> **Set problem 1**: Say whether each statement agrees with the article on Desbois' work. Answer yes or no for each and quote the deciding words. (a) Yahad-In Unum has filmed 1,760 witnesses. (b) The witnesses are between 60 and 75 years old. (c) Desbois was sure from the start that his findings would matter to an Asian audience.
> **Set problem 2**: From the article on Desbois' work, copy out word for word everything from "Desbois said some" down to "anyone about this.".

> **Text passage**:
____________________

The goal of Desbois' organisation, Yahad-In Unum, is to uncover all mass graves in Eastern Europe, and collecting witnesses' testimony is key. The group has filmed 1,760 witnesses testifying about the shooting of Jews and Roma.

'When I began, people told me: 'It's impossible what you do, Father, because it was a secret. There were no witnesses',' Desbois said. But, he said: 'I'm sorry, there are witnesses everywhere.'

Desbois said some witnesses had been relieved to finally tell stories which had haunted them for nearly a lifetime.

One witness, who was a non-Jewish teenager during the war, said she was forced to walk barefoot on the corpses to compress them into mass graves. She never told anyone about this.

'And she told me: 'Suddenly all my schoolmates arrived because they were Jews, and I had to walk on them like the others',' he said.

Time is against Desbois and his team, who must trawl through German and Soviet archives, visit remote villages to interview witnesses and complete research.

'We want to finish before the witnesses die,' he said. 'It's a short-term challenge. The witnesses are between 75 and 90. They were teenagers during the war, and they want to speak before they die.'

In Hong Kong yesterday, he admitted being apprehensive about whether his findings would be meaningful to an Asian audience. But after the first few days of lecturing students, his fears have subsided. Their sensitive reactions and insightful questions have been a welcome surprise. 'It gives me great hope to arrive in Hong Kong and find teenagers who are concerned,' he said.

He said genocide has occurred unexpectedly at many times and places.

The Germans were highly educated and cultured, their genocide of the Jews 'unthinkable', Desbois said.

Rwanda's genocide in 1994 was just as unexpected. 'Everybody was Catholic, both sides had the same religion, same condition, all blacks. Who could imagine a tribe could absolutely try to exterminate another tribe?'

The 1937 mass murder in Nanking by the Japanese against the Chinese is an event that Desbois has used as a reference during his talks to students.

'It was nearly the same methodology used by the Japanese in Nanking that was used by the Nazis in the Soviet Union: to shoot everybody,' he said.

____________________

> **Data**:

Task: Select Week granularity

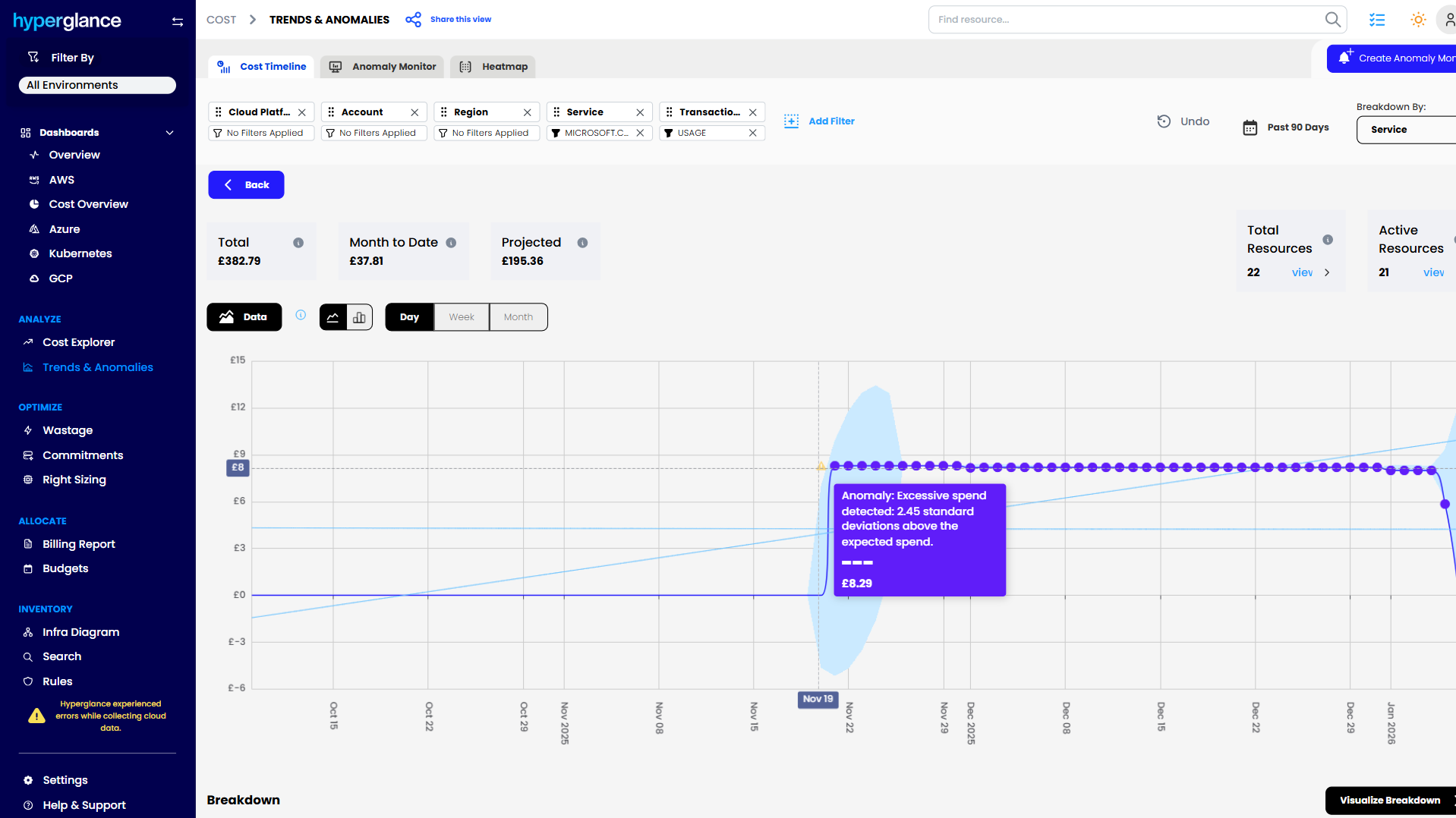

____________________

> **Complete answer 1**:
(a) Yes: "The group has filmed 1,760 witnesses testifying about the shooting of Jews and Roma."
(b) No: "The witnesses are between 75 and 90."
(c) No: "he admitted being apprehensive about whether his findings would be meaningful to an Asian audience."

> **Complete answer 2**:
Desbois said some witnesses had been relieved to finally tell stories which had haunted them for nearly a lifetime.

One witness, who was a non-Jewish teenager during the war, said she was forced to walk barefoot on the corpses to compress them into mass graves. She never told anyone about this.